Despite his prestige and status, he was vocal about his discontent with the Salvadoran government. Most people in his situation would have kept their mouths shut and refrained from dark asides about social injustice or rants about economic exploitation.
But Uncle #1 had the crazy notion that people should know what was going on. His insistence on educating poor people attracted the attention of El Salvador’s death squads.
These militia groups had figured out that the biggest danger to their campaign was the leftist virus of literacy.

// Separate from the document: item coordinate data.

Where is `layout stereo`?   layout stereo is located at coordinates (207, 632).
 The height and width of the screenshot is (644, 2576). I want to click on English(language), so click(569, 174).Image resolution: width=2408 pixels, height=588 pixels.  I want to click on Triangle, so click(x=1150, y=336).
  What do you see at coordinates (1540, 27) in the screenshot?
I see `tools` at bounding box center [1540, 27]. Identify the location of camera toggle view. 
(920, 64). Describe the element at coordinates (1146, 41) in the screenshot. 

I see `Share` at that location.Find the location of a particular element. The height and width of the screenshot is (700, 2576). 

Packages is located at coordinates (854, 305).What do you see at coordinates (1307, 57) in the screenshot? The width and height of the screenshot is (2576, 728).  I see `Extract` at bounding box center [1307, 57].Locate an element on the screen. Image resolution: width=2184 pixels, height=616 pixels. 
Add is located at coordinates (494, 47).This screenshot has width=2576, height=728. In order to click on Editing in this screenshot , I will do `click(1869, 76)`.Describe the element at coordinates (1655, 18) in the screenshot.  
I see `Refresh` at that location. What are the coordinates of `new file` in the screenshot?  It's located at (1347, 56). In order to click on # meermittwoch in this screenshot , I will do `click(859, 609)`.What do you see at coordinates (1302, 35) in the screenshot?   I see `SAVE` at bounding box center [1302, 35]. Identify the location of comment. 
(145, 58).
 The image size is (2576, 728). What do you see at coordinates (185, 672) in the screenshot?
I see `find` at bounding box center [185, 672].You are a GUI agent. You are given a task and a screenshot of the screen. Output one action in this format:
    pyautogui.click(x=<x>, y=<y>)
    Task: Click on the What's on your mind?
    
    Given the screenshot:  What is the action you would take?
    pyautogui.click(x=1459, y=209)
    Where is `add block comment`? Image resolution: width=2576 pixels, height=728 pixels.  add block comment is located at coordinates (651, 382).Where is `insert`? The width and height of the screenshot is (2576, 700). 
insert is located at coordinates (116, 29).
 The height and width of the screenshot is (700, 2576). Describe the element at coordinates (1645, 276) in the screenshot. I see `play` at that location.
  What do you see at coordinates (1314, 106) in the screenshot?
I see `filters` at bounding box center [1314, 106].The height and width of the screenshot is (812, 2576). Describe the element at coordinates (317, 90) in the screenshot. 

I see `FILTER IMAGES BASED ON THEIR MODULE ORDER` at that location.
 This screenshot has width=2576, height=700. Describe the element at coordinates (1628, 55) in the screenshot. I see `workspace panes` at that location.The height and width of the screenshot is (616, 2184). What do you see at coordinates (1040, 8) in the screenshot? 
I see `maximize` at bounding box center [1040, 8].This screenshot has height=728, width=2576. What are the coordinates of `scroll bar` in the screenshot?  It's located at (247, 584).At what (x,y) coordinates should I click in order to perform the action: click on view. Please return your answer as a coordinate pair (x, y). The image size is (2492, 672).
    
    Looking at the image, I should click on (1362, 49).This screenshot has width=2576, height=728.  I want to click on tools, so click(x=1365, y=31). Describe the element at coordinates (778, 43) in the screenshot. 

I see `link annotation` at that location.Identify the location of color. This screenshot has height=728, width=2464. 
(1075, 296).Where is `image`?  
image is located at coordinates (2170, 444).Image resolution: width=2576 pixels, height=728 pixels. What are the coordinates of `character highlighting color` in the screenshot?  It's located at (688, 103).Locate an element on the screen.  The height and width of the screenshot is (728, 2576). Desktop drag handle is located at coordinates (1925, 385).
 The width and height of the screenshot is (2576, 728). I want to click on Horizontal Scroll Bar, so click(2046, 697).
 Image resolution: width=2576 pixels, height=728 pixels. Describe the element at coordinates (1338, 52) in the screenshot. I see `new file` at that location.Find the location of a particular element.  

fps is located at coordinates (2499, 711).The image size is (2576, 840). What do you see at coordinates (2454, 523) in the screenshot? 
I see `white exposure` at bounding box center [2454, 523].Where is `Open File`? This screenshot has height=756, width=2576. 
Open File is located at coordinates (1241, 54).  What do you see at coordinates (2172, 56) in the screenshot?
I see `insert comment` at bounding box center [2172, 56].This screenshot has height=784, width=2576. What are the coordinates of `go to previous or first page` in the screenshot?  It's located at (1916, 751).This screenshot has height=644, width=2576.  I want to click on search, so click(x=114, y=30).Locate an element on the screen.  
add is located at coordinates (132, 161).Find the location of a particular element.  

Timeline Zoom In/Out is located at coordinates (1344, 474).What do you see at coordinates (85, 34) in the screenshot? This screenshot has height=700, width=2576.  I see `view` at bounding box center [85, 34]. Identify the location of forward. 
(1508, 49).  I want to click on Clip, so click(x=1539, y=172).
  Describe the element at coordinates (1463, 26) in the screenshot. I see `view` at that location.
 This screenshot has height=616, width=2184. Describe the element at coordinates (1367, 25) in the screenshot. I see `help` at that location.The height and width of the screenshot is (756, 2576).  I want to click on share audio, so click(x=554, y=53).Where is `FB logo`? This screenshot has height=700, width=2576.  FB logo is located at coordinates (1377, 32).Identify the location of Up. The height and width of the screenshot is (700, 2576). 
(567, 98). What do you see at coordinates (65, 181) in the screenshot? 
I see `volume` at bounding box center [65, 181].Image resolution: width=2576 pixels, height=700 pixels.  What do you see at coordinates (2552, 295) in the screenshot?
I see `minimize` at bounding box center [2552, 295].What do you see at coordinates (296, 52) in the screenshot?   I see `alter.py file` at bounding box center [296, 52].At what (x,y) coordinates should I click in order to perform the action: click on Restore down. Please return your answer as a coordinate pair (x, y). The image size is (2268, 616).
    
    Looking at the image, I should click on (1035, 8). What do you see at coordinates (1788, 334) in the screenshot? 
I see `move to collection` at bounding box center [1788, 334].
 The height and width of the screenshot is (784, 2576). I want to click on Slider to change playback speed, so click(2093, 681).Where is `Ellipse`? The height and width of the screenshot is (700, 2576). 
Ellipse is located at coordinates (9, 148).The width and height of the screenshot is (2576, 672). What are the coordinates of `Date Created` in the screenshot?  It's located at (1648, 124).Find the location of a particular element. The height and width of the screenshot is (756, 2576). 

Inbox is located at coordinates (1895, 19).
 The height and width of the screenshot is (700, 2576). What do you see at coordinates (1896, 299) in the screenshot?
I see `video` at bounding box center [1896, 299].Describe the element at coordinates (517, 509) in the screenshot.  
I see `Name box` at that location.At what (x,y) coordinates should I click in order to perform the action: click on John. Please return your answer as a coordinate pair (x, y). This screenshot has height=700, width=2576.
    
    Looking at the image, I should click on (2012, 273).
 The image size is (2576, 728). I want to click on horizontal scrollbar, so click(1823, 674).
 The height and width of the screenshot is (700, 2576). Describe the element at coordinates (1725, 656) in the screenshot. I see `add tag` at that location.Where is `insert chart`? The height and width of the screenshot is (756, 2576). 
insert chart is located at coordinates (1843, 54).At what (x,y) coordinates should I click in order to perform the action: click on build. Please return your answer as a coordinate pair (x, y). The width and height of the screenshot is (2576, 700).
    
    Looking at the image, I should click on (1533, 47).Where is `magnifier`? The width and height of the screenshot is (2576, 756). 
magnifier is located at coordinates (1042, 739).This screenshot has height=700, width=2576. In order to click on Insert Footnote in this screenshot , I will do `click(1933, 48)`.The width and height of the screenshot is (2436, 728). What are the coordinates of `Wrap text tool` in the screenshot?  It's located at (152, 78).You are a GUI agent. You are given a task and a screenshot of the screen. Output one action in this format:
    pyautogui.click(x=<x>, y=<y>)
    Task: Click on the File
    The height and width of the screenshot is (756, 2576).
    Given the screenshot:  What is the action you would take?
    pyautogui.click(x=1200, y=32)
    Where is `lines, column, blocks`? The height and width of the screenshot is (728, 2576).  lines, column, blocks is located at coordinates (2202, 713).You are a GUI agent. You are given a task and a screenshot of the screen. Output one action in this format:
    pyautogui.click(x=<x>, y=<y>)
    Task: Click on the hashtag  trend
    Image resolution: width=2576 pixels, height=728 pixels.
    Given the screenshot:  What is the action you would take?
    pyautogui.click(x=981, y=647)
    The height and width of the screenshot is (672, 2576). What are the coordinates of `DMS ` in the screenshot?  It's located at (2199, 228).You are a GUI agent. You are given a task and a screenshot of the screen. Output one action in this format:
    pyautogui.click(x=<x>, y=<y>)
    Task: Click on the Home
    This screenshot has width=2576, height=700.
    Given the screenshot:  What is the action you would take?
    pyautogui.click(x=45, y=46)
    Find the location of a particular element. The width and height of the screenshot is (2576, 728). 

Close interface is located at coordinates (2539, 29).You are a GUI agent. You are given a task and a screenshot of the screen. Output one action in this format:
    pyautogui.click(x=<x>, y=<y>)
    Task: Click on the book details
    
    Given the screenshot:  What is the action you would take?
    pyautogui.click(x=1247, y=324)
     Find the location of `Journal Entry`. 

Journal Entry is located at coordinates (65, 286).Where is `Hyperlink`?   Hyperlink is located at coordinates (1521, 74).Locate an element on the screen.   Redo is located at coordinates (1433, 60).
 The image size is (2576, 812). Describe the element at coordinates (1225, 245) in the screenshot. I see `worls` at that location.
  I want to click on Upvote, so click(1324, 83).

They realized that if campesinos learned how to read, they would get their hands on degenerate books that claimed they had rights or that the landowners exploited them or some other outlandish idea.
So they encouraged Uncle #1 to stop educating the poor. This encouragement took the form of a savage beating.
However, he didn’t back down in the face of threats, and as opposed to almost everyone who ever lived, he risked his life for what he believed was right –- the kind of person who gets holidays named after him or whose name is etched in rocks and said in reverent whispers. At this point, he encroached on hero status. He was the tenacious man who could not be bullied or bossed.
Still, the line between martyred idol and anonymous victim is thin in places like El Salvador. And his fierce ideals and refusal to bow down meant little to the men who abducted him in the middle of the night and shot him multiple times. The death squad then mutilated his body as a graphic warning to others.
Some members of my family wonder if he died in vain. My viewpoint is that it is impossible for people to die in vain if they have lived their principles, and if those principles improved the lives of others. Both of these are true of Uncle #1.
After Uncle #1’s murder, my cousins moved to America. His oldest son, Cousin #2, says that he still feels his father’s presence at times.
Cousin #2 was a small child when his father died, and he has said that his final memory of the man is riding on his shoulders as they cut through a field. I was not there, obviously, but I can picture Uncle #1, striding forward with his laughing child on his back and the sun shining.
He is unafraid, and he believes in the future.